Set problem »
Translate this sentence from the pandas groupby thread into Spanish: "After reading this post, I am aware that apply() works on the whole Dataframe and transform() works on one series at-a-time."

Consider the following DataFrame:
candy = pd.DataFrame({'Name':['Bob','Bob','Bob','Annie','Annie','Annie','Daniel','Daniel','Daniel'], 'Candy': ['Chocolate', 'Chocolate', 'Lollies','Chocolate', 'Chocolate', 'Lollies','Chocolate', 'Chocolate', 'Lollies'], 'Value':[15,15,10,25,30,12,40,40,16]})
After reading this post, I am aware that apply()
works on the whole Dataframe and transform()
works on one series at-a-time.
So if I want to append the total $ spend on candy per person, I can simply use the following:
candy['Total Spend'] = candy.groupby(['Name'])['Value'].transform(sum)
But if I need to append the total $ chocolate spend per person, it feels like I have no choice but to create a separate dataframe and then merging it back by using the apply()
function since transform()
only works on a series.
chocolate = candy.groupby(['Name']).apply(lambda x: x[x['Candy'] == 'Chocolate']['Value'].sum()).reset_index(name = 'Total_Chocolate_Spend')
candy = pd.merge(candy, chocolate, how = 'left',left_on=['Name'], right_on=['Name'])
While I don't mind writing the above code to solve this problem. Is it possible to transform()
the .apply()
'd results back to the dataframe without having to create a separate dataframe and merge
it?
What is actually happening when the transform()
function is used? Is a separate series being stored in memory and then merged back by the indexes similar to what I have done in the apply
then merged method?
I do not have much to add to the excellent reference you provided on apply vs. transform, but you can do what you want without creating a separate dataframe, for example you can do
candy.groupby(['Name']).apply(lambda x: x.assign(Total_Chocolate_Spend = x[x['Candy'] == 'Chocolate']['Value'].sum()))
this uses assign
for each group in groupby to populate Total_Chocolate_Spend
with the number you want

Data rows »
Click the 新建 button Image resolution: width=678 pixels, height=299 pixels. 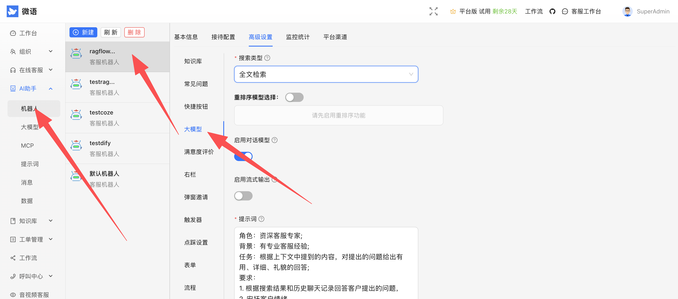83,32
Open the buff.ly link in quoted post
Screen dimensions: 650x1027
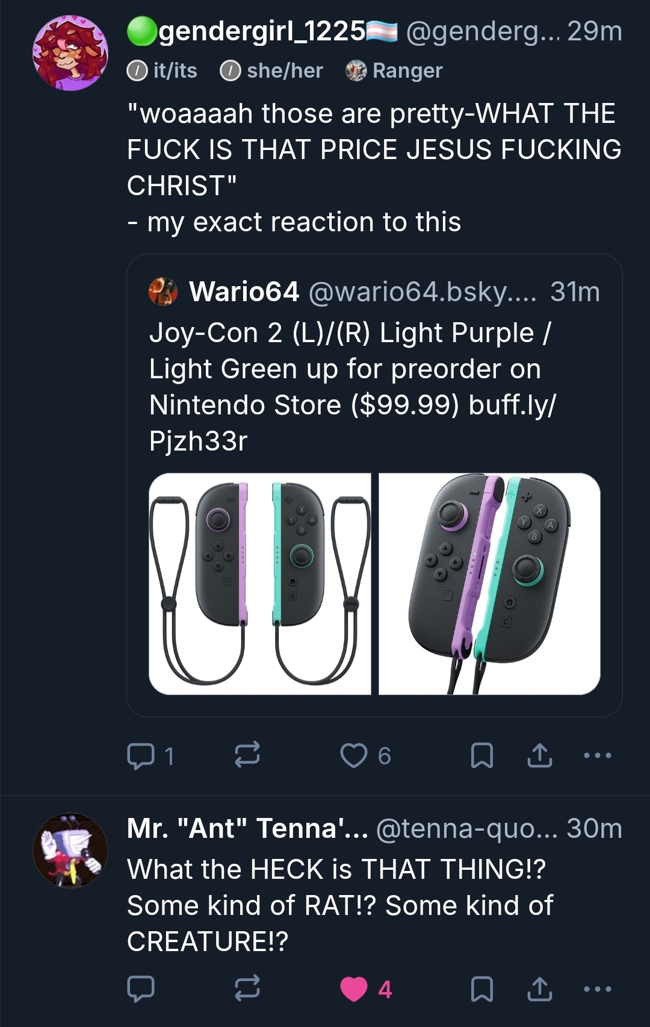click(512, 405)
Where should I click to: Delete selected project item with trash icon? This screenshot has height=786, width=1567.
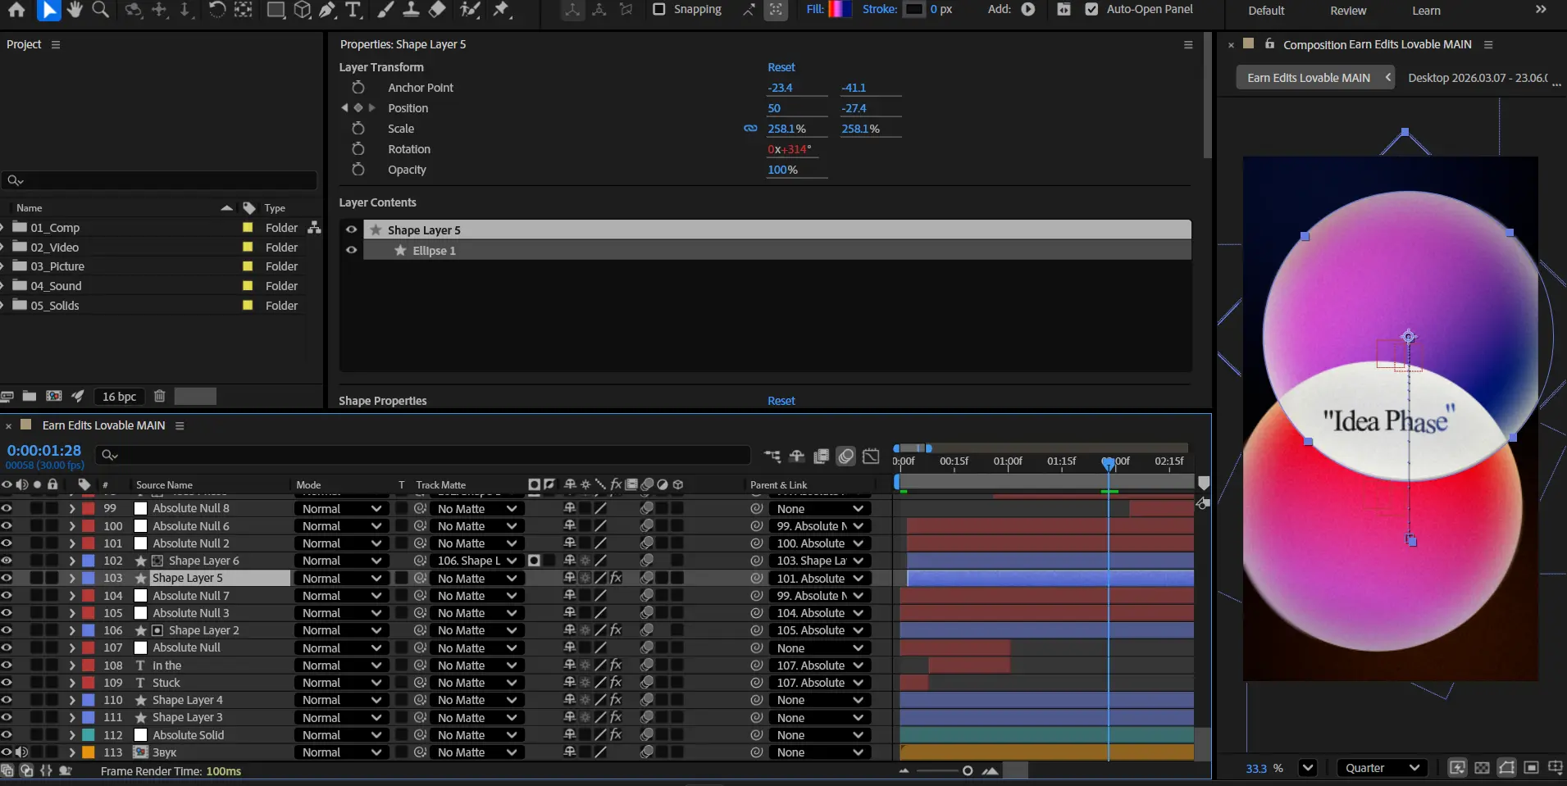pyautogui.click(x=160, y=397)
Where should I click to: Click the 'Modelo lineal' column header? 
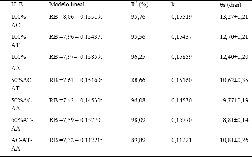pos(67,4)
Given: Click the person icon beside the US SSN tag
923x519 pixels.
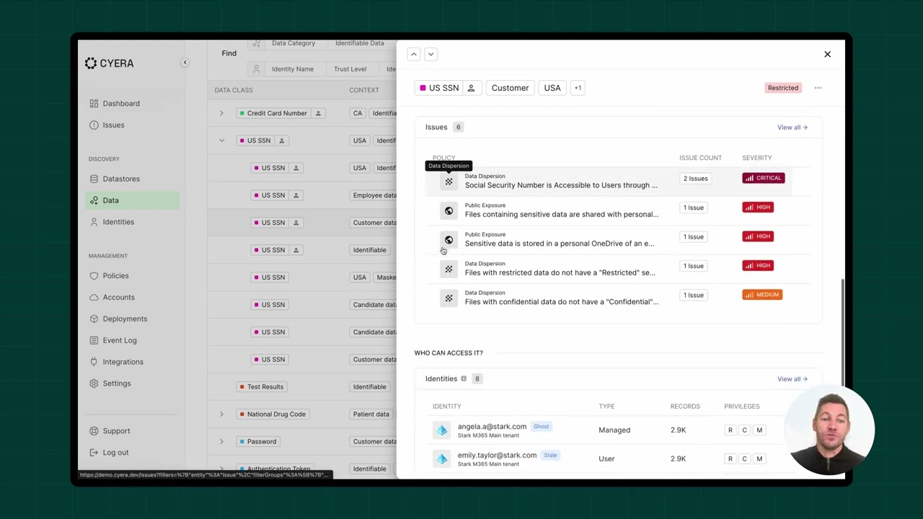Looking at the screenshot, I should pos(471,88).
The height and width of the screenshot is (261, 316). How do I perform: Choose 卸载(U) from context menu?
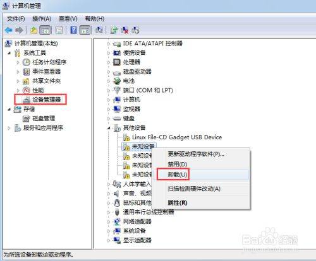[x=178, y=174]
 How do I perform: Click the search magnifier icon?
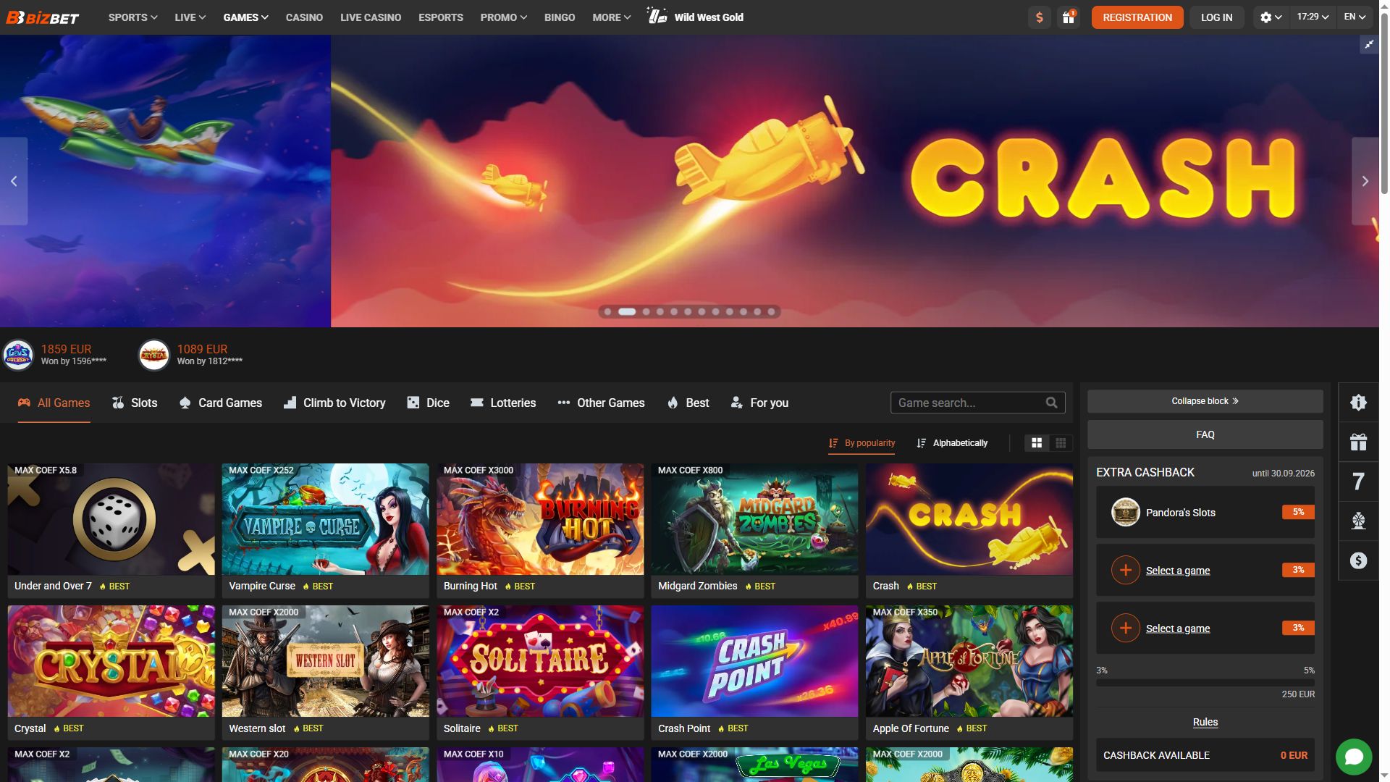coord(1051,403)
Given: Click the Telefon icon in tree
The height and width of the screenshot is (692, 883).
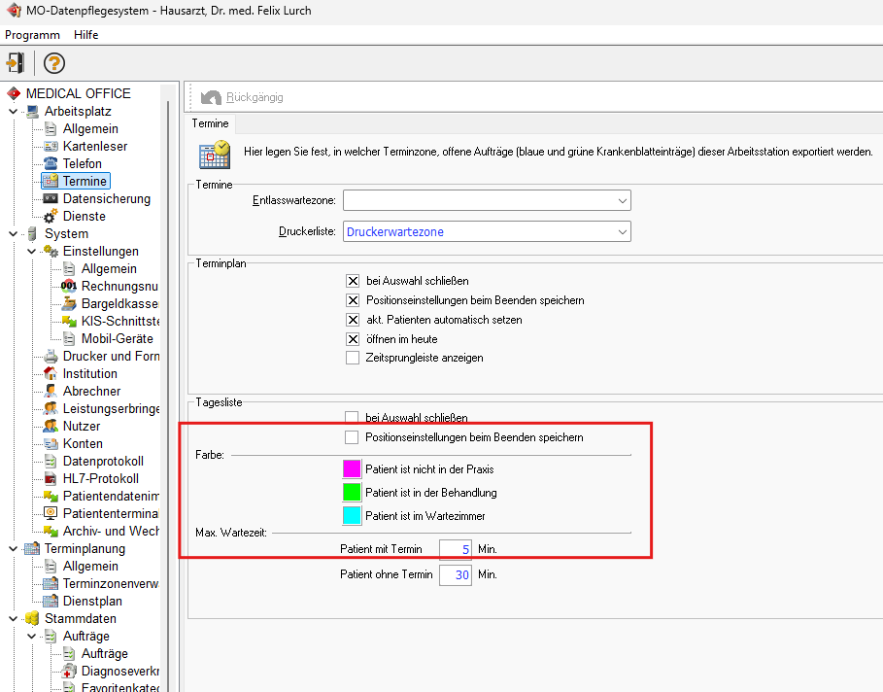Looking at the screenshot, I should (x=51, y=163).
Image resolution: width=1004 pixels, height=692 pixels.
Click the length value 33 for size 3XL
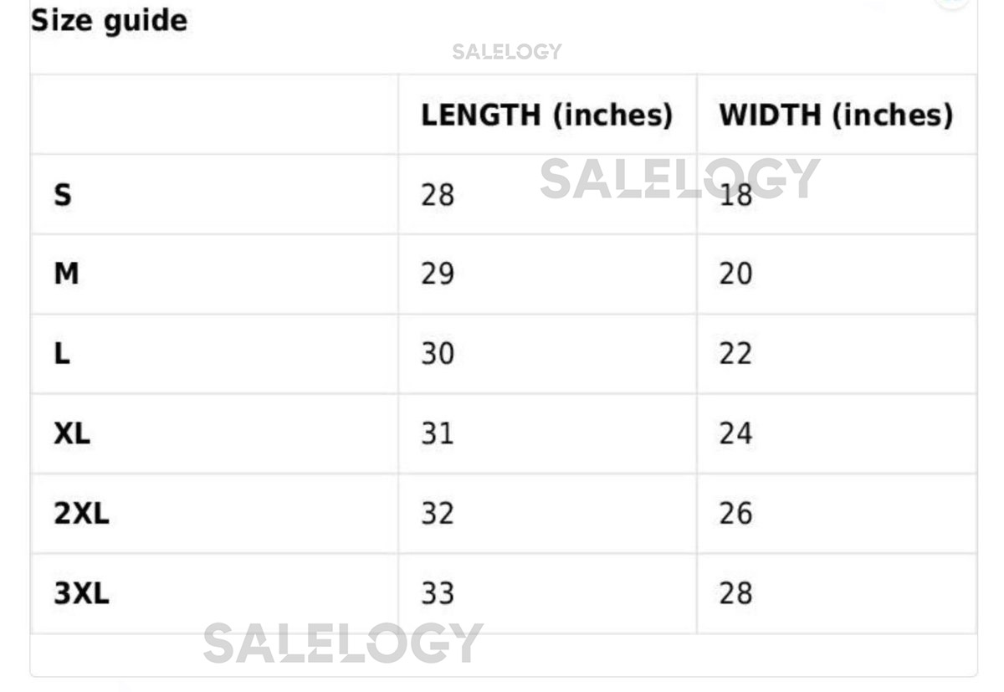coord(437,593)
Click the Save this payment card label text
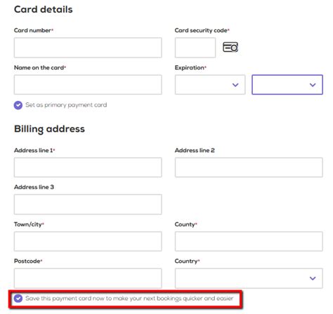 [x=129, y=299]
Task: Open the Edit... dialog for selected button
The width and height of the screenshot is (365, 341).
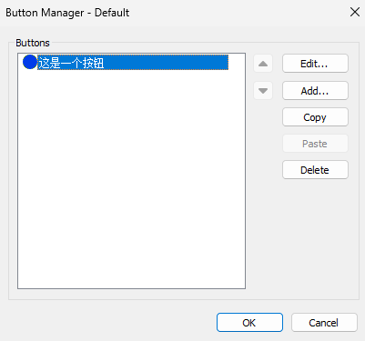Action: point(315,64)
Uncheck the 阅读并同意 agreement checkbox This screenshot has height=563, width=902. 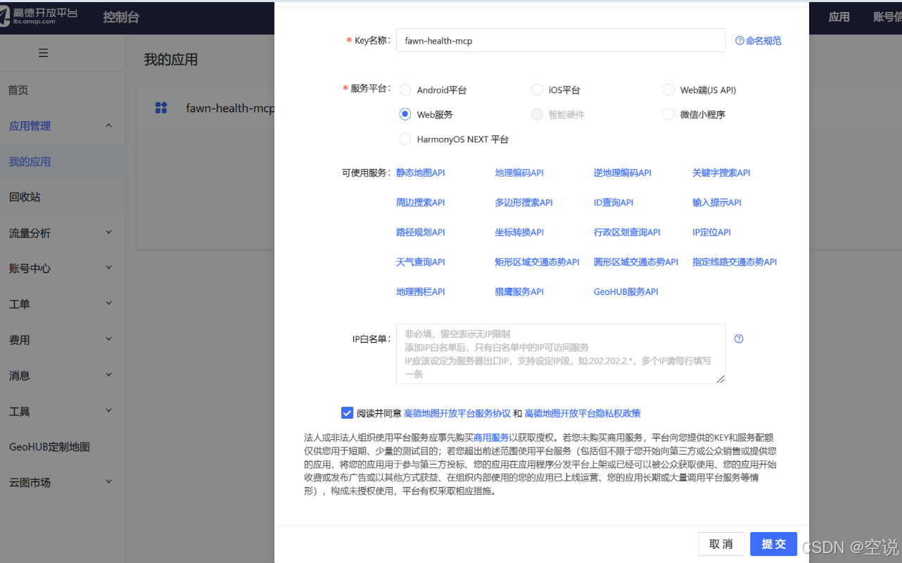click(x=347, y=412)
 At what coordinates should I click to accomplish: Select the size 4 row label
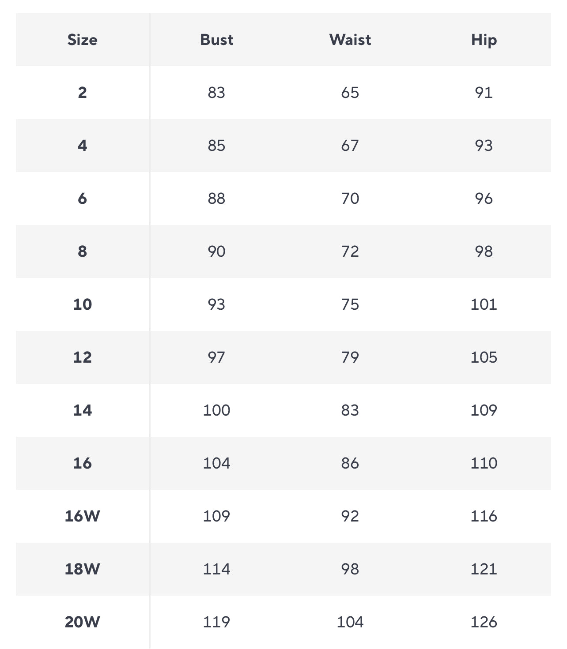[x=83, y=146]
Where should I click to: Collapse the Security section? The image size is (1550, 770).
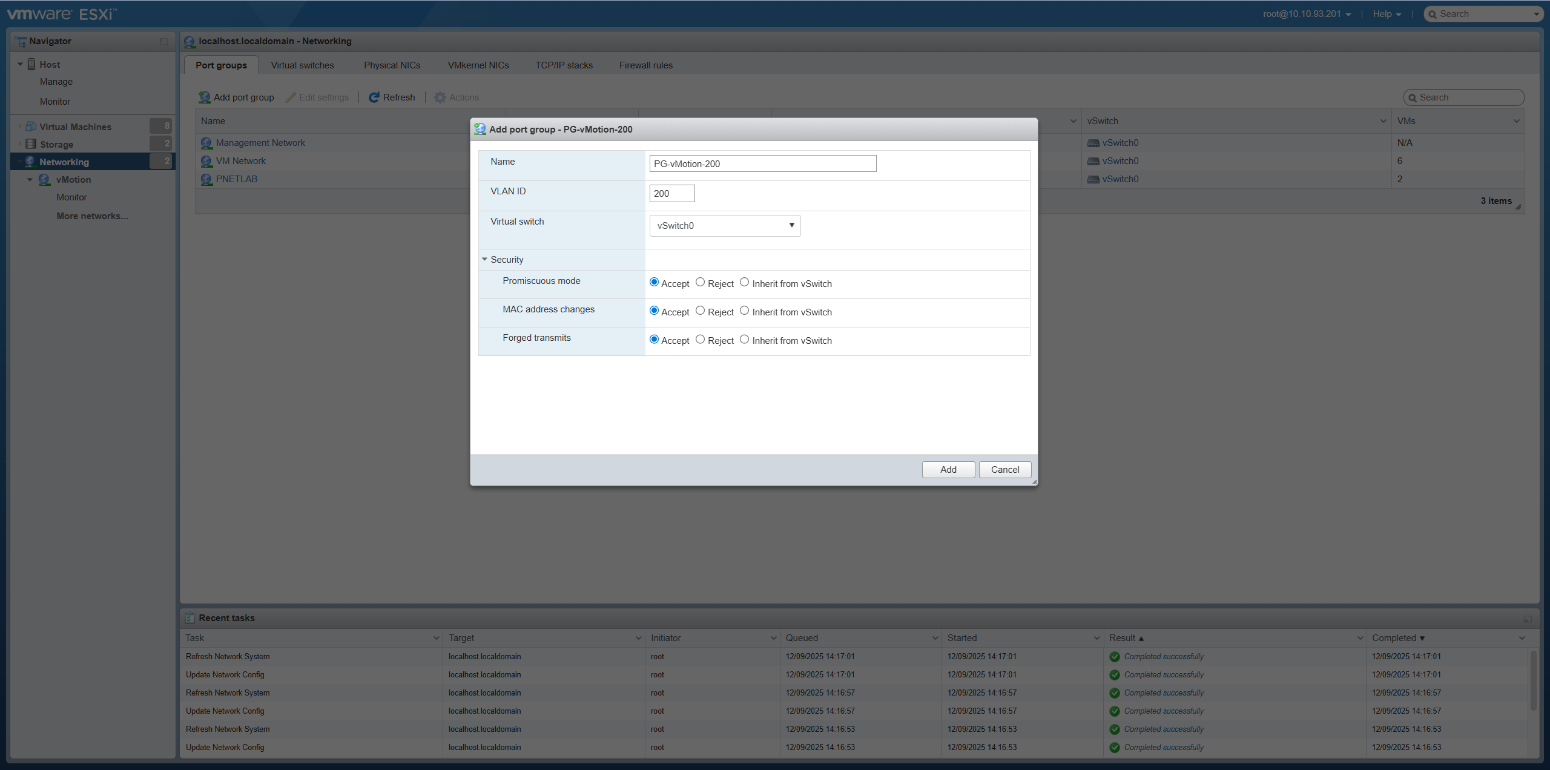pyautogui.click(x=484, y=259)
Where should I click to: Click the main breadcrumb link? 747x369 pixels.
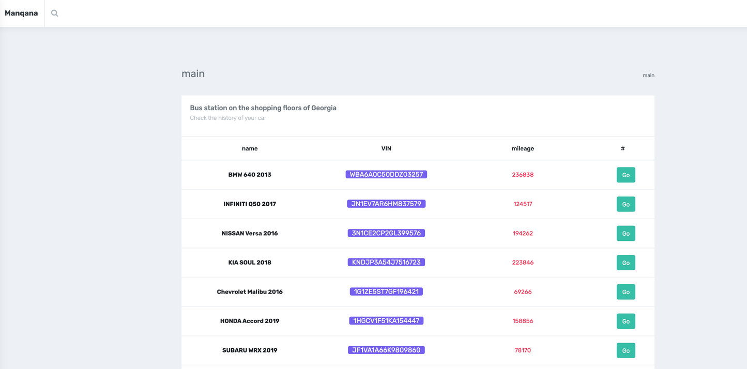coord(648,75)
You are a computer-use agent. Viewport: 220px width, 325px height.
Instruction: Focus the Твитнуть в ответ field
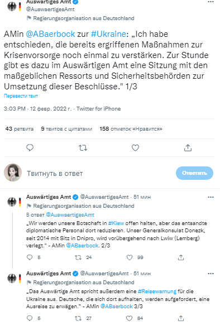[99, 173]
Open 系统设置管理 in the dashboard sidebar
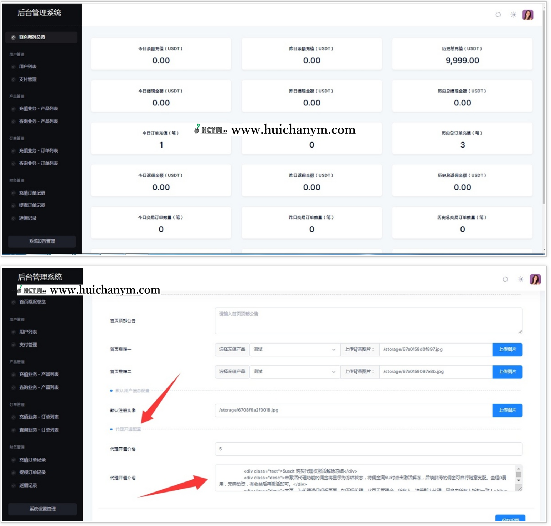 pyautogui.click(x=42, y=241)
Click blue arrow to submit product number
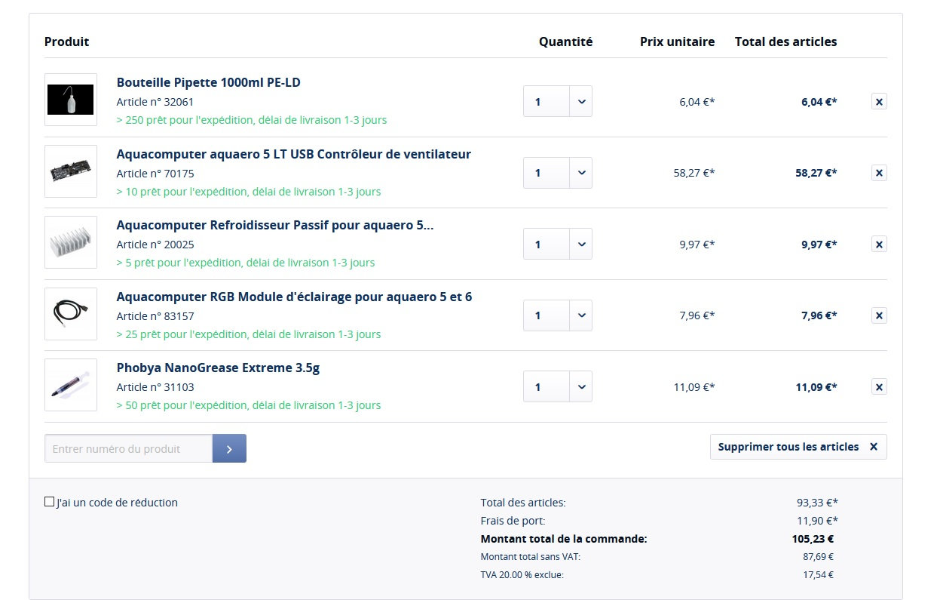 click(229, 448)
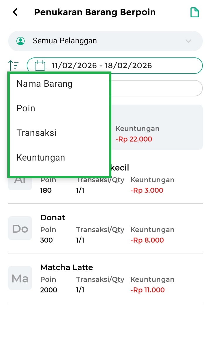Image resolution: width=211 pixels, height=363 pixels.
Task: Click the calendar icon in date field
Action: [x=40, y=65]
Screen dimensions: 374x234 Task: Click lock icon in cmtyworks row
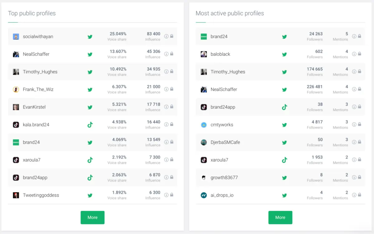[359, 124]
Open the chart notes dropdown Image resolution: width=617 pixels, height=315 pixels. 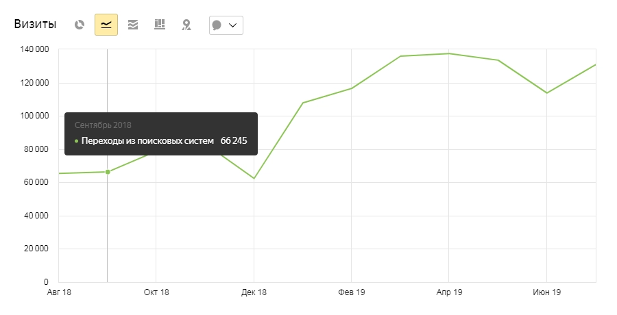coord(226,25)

Result of this task »
Después de leer esta publicación, sé que apply() funciona sobre todo el Dataframe y transform() funciona sobre una serie a la vez.